L’AQUILA – Oltre al risultato storico di Angelo Caruso, eletto per la terza volta consecutiva presidente della Provincia, si è completato oggi il nuovo organo assembleare. Contestualmente al voto per il primo cittadino provinciale, si è infatti rinnovato anche il Consiglio Provinciale dell’Aquila, composto da dieci consiglieri.
Le elezioni provinciali di secondo livello si sono svolte domenica 21 dicembre presso la sede di via Monte Cagno, con un’affluenza del 69,09% (856 amministratori votanti su 1.239 aventi diritto) in rappresentanza di 107 Comuni del vasto territorio.

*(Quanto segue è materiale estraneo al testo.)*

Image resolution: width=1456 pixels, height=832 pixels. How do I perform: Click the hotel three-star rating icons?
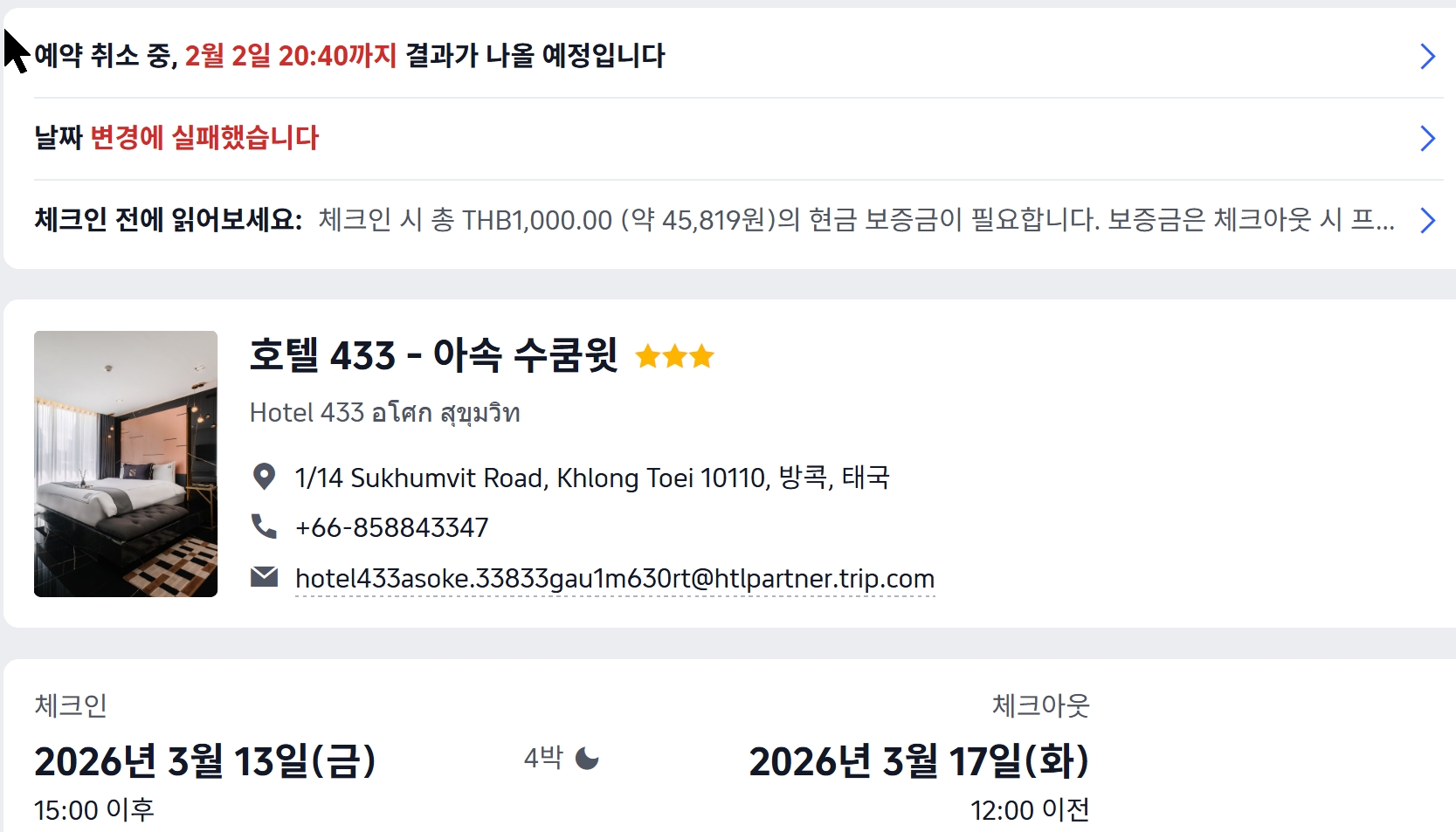674,356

La Composizione della Nuova Assemblea
Al termine dello scrutinio, la lista che ha sostenuto la rielezione di Caruso, “Per la Provincia dell’Aquila Centro – Destra”, ha conquistato la netta maggioranza dei seggi, piazzando sette consiglieri. Ecco i nomi eletti con i relativi voti ponderati ottenuti:
-
Vincenzo Calvisi (13.499 voti)
-
Gianluca Alfonsi (10.489 voti)
-
Antonio Di Bartolomeo (8.052 voti)
-
Gianfranco Tedeschi (7.634 voti)
-
Andrea Longo (5.629 voti)
-
Ernesto Fracassi (5.154 voti)
-
Cinzia Contestabile (4.949 voti)
La rappresentanza di minoranza sarà composta da:
-
Per la lista “Provincia Territorio – Solidarietà e sicurezza”: Fabrizio Ridolfi(6.999 voti).
-
Per la lista “La Provincia delle aree interne”: Lorenzo Rotellini (4.694 voti) e Giorgio Giovannone (4.062 voti).
Il Mandato di Caruso e il Ruolo del Nuovo Consiglio
Il presidente Angelo Caruso, commentando la propria rielezione con 63.720 voti ponderati, ha espresso “grande soddisfazione” e gratitudine verso gli amministratori, definendola un “riconoscimento importante al grande lavoro portato avanti”. Ha poi sottolineato come questo terzo mandato rappresenti “una responsabilità ancora più forte” con l’obiettivo di “rilanciare ulteriormente il ruolo della Provincia come livello di governo del territorio”.
Sarà proprio questo nuovo Consiglio Provinciale, a trazione centrodestra, a dover tradurre in atti amministrativi e indirizzi politici il programma del “Caruso ter”. La sfida sarà quella di governare il territorio provinciale in sintonia con i Comuni, affrontando le criticità delle aree interne e proseguendo nel percorso di rilancio di un Ente che, come ha ricordato lo stesso Caruso, “molti consideravano residuale”. L’insediamento dei nuovi organismi è atteso nelle prossime settimane.